My understanding is that it's not that simple: you have a region where you can see with some precision and a wider region (extrapolated and half-remembered from when you last looked there) out to a much wider angle of peripheral vision. Which figure would you use?
ThePhilips: @DPR, the GX8 in your camera DB is incorrectly listed as having a tilt display, not the "fully articulated" one. And the the "Environmentally sealed" should be "Yes" too.
That should now be fixed.
goshigoo: It is bigger and heavier than Sony A7 ?!
I always think m43 is about portability.........
At this price, wouldn't it better to consider A7 / A7II, which are selling at ~950 USD and 1400 USD only in Hong Kong...
@Martin Hind - you'd need to be more specific about what you mean by 'lets in *as much light* as a FF 2.8 lens'.
It lets in the same light-per-unit-area as *any* other F2.8 lens. But, if you consider how much light it lets in, in total, then you'd find that it illuminates the Four Thirds sensor with the same amount of light that would be seen by available to a full frame sensor at F5.6. This, in turn, affects [shot noise](http://bit.ly/shotnoise).
F2.8=F2.8 but ISO 100≠ISO 100, so the different effect of F2.8 on different systems is slightly obscured.
Or, looked at another way: its aperture (35.7mm diameter) placed in the 200mm lens to which you're saying it's equivalent, would only be 200/5.6.
yahoo2u: The EM-5 can still be had for $500. A lot better deal.
I don't think it's any surprise that a three-and-a-half-year old, probably out-of-production body can be picked-up more cheaply than a newly-announced one.
Buy, even just based on specifications, the GX8 would clearly be a better choice if you've any interest in video.
lacikuss: I can't find the "eye detection" feature in the camera, only face detection. What I'm missing?
There isn't an eye detection feature, *per se*, but the Eye AF feature is something that can be assigned to a Function button.
We'll discuss this more, including how it interacts with your other focus mode choices, in the full review. (Coming soon).
Timmbits: I am really not saying this to criticise, but I wouldn't mind having something like this at a lower resolution (like 10-12MP) so it has even larger photosites (with all the benefits that accompany that - less noise, better sensitivity... smaller file sizes).
The performance of this isn't _that_ impressive, when you consider that the Nikon1 was offering frame rates like this for years now (probably also using a Sony sensor). I suspect when Sony-semi signed Nikon there were certain performance non-compete clauses in effect for X-years.
Only 70mm lens equivalent (remember, that is like a 45mmAPSC). OK for portrait, but not for wildlife or sports (games, etc) and the other stuff. That is understandable, because if you want more, Sony wants to sell you the RX10, and if this did that, there may be no RX10.

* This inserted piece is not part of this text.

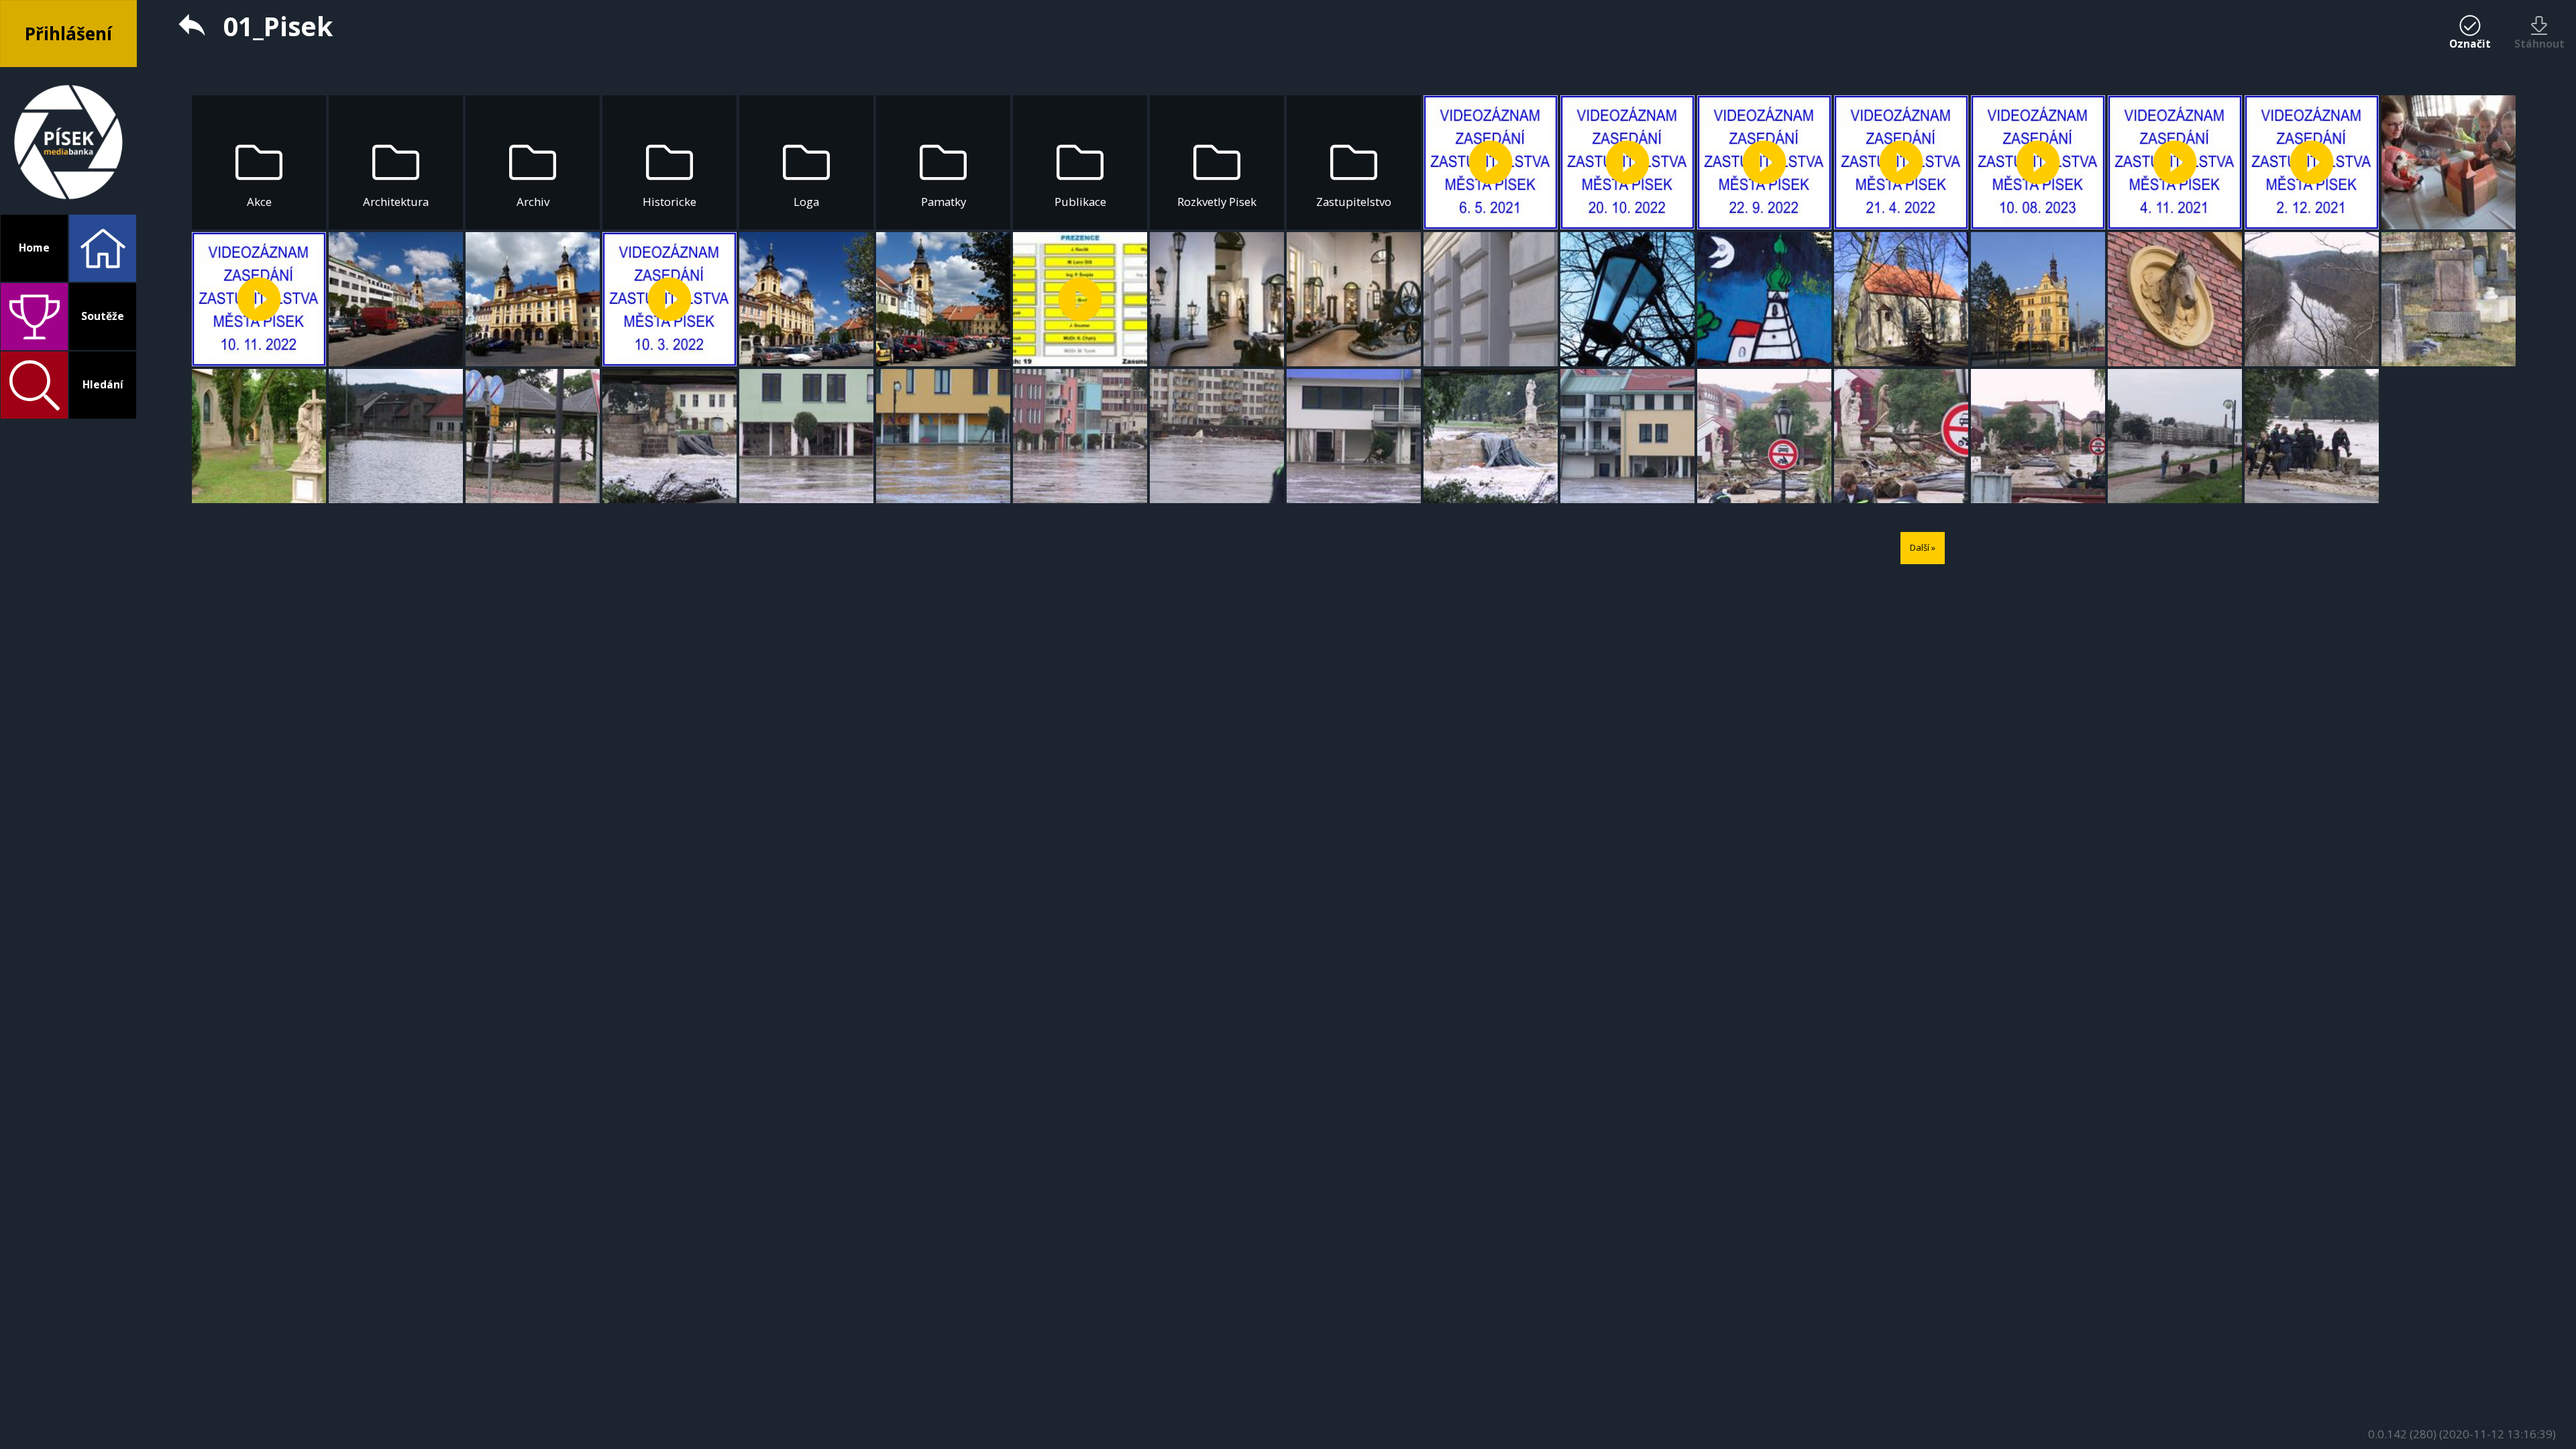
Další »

Price will come down over time. Maybe I can afford one in a couple years. ;)
@Timmbits a lot of what's been said about the megapixel race (including on here) is wrong. There are various factors that have contributed to this but, although more, smaller pixels tend to look worse when viewed at 100%, in many cases they actually contribute less noise to the final image.
[Read this for a more in-depth explanation](http://www.dpreview.com/articles/5365920428/).
As I said in my last comment: If a 20MP sensor gives you 20MP resolution in good light and *the same or similar* noise when scaled down to 12MP (and they generally do), then why not move to higher pixel counts?
Increasing the pixel size on small sensors won't make up for the difference in sensor size. It would let you get the same image quality as a crop of the larger sensor, but if you view them at the same size, the larger sensor image will be less noisy and more detailed.